If my array were 1-dimensional, I know I could do:
int my_array[1000];
memset(my_array, -1, sizeof(my_array));
However, memset does not allow for initializing all the elements of an array to be another array. I know I could just make a 1-dimensional array of length 1000000, but for readability's sake I would prefer a 2-dimensional array. I could also just loop through the 2-dimensional array to set the values after initializing it to all 0, but this bit of code will be run many times in my program and I'm not sure how fast that would be. What's the best way of achieving this?
Edited to add minimal reproducible example:
int my_array[1000][1000];
// I want my_array[i][j] to be -1 for each i, j

I am a little bit surprised.
And I know, it is C++. And, I would never use plain C-Style arrays.
And therefore the accepted answer is maybe the best.
But, if we come back to the question
int my_array[1000];
memset(my_array, -1, sizeof(my_array));
and
int my_array[1000][1000];
// I want my_array[i][j] to be -1 for each i, j
Then the easiest and fastest solution is the same as the original assumption:
int my_array[1000][1000];
memset(my_array, -1, sizeof(my_array));
There is no difference. The compiler will even optimze this away and use fast assembler loop instructions.
Sizeof is smart enough. It will do the trick. And the memory is contiguous: So, it will work. Fast. Easy.
(A good compiler will do the same optimizations for the other solutions).
Please consider.

With GNU GCC you can:
int my_array[1000][1000] = { [0 .. 999] = { [0 .. 999] = -1, }, };
With any other compiler you need to:
int my_array[1000][1000] = { { -1, -1, -1, .. repeat -1 1000 times }, ... repeat { } 1000 times ... };
Side note: The following is doing assignment, not initialization:
int my_array[1000][1000];
for (auto&& i : my_array)
for (auto&& j : i)
j = -1;
Is there any real difference between doing what you wrote and doing for(int i=0; i<1000; i++){ for(int j=0; j<1000; j++){ my_array[i][j]=-1; } }?
It depends.

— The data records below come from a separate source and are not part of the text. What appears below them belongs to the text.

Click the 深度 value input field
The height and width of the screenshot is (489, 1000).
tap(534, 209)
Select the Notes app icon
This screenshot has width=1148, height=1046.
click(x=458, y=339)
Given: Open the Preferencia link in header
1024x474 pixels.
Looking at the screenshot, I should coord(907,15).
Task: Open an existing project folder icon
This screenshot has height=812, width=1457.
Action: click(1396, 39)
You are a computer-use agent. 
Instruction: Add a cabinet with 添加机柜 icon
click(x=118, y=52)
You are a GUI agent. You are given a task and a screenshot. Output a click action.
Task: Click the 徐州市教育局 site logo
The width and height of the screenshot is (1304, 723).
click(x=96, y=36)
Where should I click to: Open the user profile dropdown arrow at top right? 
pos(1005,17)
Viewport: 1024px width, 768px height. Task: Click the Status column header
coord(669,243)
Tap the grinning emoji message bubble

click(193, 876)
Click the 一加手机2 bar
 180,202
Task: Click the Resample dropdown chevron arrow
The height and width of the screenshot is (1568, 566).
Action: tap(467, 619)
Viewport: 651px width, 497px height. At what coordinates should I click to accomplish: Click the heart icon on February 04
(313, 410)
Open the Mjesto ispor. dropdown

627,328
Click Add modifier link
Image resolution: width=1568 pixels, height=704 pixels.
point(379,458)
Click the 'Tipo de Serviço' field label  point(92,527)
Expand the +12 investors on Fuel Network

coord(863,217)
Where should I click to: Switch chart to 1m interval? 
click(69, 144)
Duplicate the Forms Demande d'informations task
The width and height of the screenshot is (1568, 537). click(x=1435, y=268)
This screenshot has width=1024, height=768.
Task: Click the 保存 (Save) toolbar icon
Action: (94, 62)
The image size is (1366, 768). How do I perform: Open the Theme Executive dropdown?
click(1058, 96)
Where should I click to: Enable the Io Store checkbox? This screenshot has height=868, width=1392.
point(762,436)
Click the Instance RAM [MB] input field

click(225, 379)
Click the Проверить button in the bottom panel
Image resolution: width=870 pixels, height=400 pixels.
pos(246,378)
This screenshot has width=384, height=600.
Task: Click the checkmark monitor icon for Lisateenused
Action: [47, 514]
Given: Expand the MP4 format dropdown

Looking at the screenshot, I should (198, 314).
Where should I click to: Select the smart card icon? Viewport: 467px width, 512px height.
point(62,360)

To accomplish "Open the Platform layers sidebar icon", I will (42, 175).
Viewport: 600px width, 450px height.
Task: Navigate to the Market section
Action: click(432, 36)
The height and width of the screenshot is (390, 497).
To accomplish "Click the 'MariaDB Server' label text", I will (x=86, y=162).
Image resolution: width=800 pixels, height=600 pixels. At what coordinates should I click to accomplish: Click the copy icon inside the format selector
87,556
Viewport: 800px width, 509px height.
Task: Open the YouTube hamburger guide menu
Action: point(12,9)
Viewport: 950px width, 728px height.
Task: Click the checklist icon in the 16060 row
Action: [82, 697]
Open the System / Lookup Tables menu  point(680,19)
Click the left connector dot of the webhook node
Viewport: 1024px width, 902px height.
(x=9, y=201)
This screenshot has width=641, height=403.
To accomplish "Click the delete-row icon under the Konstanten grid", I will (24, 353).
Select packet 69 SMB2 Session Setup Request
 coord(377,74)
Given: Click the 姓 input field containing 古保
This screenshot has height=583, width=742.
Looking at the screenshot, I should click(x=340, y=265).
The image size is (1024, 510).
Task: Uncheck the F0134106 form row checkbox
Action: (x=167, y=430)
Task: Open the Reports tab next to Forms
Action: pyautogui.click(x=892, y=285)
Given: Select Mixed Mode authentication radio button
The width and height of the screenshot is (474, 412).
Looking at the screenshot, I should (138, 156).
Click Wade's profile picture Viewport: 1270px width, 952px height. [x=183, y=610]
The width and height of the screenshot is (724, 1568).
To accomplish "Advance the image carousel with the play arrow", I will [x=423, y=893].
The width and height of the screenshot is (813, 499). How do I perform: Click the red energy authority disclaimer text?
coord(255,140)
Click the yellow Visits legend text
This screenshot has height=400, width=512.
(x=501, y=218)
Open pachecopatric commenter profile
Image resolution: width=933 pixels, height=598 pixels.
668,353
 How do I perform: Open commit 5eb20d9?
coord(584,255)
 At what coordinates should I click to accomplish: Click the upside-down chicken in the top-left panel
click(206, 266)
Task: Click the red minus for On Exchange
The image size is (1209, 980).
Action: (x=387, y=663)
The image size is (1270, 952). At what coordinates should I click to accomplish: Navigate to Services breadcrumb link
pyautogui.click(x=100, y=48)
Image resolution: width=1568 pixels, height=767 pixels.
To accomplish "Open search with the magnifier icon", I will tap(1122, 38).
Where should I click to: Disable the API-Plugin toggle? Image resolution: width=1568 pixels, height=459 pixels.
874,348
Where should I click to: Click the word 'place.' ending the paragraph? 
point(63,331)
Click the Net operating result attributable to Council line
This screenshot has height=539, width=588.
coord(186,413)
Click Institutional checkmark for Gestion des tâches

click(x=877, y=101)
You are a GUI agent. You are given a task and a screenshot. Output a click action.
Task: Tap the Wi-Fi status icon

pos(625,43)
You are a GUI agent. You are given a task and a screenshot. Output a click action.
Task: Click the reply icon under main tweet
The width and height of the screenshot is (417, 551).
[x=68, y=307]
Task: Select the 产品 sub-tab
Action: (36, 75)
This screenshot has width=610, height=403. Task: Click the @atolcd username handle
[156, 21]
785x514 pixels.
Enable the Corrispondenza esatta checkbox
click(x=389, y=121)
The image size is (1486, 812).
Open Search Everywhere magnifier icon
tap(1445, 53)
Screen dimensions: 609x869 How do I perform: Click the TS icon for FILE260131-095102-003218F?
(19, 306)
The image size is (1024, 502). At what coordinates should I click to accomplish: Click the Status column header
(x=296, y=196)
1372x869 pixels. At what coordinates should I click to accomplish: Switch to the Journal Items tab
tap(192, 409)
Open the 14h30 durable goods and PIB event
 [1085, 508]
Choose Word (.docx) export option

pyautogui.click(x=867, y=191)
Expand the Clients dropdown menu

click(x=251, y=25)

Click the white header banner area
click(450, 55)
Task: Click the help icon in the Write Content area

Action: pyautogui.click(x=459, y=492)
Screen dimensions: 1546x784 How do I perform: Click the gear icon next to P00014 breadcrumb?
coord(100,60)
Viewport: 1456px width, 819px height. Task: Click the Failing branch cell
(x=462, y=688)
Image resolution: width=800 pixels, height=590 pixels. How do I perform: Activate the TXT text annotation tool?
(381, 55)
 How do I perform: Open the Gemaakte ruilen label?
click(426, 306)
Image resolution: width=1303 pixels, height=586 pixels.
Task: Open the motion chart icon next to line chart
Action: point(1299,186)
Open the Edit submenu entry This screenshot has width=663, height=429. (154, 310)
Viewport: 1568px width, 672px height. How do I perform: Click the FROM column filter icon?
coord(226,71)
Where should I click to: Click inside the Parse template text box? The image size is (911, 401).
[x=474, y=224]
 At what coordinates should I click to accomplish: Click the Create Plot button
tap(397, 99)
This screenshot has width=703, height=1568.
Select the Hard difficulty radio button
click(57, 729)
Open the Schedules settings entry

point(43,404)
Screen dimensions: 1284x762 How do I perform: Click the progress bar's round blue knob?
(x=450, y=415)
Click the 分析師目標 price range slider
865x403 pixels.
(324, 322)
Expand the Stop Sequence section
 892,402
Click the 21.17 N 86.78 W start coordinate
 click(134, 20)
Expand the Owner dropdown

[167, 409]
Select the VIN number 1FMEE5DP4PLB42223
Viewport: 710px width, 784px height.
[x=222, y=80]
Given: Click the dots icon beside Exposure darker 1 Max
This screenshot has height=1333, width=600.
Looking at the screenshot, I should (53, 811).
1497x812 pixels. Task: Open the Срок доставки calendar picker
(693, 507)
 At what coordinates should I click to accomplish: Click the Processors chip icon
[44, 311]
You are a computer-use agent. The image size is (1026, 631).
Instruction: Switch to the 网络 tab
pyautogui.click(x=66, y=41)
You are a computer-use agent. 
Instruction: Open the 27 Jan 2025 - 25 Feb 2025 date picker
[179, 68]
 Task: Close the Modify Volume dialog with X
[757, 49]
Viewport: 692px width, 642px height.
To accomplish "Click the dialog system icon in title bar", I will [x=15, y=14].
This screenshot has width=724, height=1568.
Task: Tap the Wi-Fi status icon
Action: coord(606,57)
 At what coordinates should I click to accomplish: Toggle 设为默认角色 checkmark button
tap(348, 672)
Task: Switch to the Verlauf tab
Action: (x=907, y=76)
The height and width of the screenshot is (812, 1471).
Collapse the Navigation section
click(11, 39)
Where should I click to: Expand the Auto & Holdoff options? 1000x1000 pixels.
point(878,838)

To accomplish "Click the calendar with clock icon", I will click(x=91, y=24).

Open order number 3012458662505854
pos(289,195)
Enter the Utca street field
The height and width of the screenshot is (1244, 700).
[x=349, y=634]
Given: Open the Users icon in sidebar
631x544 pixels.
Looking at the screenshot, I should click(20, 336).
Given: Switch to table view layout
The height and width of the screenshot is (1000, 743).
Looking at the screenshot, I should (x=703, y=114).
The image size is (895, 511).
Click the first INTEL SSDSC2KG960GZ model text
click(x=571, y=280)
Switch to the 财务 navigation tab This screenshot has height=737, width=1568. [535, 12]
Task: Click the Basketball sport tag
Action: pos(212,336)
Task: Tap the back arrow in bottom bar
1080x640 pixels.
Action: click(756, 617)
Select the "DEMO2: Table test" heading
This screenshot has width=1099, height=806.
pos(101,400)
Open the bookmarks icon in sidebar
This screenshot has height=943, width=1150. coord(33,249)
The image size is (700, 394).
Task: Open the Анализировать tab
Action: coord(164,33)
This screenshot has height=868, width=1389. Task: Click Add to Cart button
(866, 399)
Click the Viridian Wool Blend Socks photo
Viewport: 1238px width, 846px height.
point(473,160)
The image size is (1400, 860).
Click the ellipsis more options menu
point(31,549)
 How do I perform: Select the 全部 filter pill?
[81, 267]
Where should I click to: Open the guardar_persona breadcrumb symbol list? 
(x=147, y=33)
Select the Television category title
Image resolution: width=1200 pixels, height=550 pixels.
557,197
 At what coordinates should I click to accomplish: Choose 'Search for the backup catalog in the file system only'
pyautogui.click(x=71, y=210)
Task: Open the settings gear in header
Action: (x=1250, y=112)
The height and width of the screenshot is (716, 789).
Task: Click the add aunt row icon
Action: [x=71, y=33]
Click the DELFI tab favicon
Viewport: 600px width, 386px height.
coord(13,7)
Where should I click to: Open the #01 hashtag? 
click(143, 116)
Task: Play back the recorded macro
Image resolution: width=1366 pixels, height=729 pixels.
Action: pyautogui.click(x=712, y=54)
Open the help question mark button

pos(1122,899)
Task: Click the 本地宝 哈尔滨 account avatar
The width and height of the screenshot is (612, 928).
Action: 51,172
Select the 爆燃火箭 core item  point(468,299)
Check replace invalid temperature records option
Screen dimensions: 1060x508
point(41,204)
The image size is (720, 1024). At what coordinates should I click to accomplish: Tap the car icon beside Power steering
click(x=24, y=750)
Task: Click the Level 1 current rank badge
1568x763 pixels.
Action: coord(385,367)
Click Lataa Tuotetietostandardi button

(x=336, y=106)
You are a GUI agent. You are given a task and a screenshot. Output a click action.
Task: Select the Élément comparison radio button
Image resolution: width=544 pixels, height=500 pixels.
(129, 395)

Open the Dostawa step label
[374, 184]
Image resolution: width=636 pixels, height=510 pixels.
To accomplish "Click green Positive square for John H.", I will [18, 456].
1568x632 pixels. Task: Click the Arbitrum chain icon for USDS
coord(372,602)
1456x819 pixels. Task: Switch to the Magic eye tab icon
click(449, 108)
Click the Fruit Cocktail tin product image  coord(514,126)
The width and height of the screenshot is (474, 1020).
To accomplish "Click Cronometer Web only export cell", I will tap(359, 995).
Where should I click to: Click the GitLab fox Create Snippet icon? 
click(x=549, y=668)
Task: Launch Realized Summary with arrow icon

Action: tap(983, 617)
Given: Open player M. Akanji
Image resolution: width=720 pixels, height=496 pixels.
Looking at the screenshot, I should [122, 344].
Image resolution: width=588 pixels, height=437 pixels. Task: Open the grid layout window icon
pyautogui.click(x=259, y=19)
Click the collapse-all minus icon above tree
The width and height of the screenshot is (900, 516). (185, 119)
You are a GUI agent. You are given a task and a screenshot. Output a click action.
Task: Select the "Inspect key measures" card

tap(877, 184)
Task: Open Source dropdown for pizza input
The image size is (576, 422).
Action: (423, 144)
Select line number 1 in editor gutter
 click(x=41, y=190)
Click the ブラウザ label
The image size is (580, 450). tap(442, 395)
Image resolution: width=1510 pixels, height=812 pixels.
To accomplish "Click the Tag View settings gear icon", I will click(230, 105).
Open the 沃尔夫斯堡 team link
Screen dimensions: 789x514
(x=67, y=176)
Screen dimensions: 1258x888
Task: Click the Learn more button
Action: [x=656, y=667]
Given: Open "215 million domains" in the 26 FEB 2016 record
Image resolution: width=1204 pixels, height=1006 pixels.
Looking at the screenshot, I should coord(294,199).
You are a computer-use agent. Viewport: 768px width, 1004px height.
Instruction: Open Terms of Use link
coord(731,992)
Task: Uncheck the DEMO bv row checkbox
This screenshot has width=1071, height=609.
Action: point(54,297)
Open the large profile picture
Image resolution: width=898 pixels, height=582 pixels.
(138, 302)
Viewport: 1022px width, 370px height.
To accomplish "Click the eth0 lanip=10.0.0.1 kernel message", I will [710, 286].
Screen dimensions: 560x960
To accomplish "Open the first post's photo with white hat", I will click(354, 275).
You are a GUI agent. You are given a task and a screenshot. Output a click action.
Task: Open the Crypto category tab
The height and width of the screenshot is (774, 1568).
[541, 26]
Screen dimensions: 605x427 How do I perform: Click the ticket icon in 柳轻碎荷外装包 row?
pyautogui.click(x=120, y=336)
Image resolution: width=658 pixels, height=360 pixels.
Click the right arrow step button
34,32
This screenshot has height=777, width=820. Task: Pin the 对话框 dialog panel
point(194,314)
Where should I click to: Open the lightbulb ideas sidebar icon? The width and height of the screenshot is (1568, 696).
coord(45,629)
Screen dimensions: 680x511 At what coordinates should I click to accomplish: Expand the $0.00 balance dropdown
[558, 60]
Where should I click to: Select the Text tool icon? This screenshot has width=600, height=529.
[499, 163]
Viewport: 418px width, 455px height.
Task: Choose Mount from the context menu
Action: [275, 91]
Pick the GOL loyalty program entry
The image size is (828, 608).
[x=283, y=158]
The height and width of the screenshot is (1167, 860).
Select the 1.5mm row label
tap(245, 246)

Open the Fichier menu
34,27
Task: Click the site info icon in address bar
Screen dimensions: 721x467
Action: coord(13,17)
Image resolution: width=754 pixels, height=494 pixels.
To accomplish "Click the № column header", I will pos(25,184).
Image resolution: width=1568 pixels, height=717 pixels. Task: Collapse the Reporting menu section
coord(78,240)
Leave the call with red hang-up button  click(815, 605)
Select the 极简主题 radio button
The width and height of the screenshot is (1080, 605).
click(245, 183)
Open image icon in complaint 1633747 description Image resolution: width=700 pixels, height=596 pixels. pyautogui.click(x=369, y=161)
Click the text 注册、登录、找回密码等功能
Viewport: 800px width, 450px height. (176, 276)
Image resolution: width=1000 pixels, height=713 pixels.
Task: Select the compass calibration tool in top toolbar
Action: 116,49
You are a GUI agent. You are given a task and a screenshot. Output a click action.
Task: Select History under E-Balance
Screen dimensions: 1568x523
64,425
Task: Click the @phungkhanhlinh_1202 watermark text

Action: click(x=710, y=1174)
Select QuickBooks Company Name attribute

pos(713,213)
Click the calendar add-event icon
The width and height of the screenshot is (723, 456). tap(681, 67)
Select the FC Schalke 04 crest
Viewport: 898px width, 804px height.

If you have a bad compiler, you compile without optimization, etc., then yes. Most probably, no. Anyway, don't use indexes. I believe the range based for loop in this case roughly translates to something like this:
for (int (*i)[1000] = my_array; i < my_array + 1000; ++i)
for (int *j = *i; j < *i + 1000; ++j)
*j = -1;
Side note: Ach! It hurts to calculate my_array + 1000 and *i + 1000 each loop. That's like 3 operations done each loop. This cpu time wasted! It can be easily optimized to:
for (int (*i)[1000] = my_array, (*max_i)[1000] = my_array + 10000; i < max_i; ++i)
for (int *j = *i, *max_j = *i + 1000; j < max_j; ++j)
*j = -1;
The my_array[i][j] used in your loop, translates into *(*(my_array + i) + j) (see aarray subscript operator). That from pointer arithmetics is equal to *(*((uintptr_t)my_array + i * sizeof(int**)) + j * sizeof(int*)). Counting operations, my_array[i][j] is behind the scenes doing multiplication, addition, dereference, multiplication, addition, derefence - like six operations. (When using bad or non-optimizing compiler), your version could be way slower.
That said, a good compiler should optimize each version to the same code, as shown here.
And are either of these significantly slower than just initializing it explicitly by typing a million -1's?
I believe assigning each array element (in this particular case of elements having the easy to optimize type int) will be as fast or slower then initialization. It really depends on your particular compiler and on your architecture. A bad compiler can do very slow version of iterating over array elements, so it would take forever. On the other hand a static initialization can embed the values in your program, so your program size will increase by sizeof(int) * 1000 * 1000, and during program startup is will do plain memcpy when initializing static regions for your program. So, when compared to a properly optimized loop with assignment, you will not gain nothing in terms of speed and loose tons of read-only memory.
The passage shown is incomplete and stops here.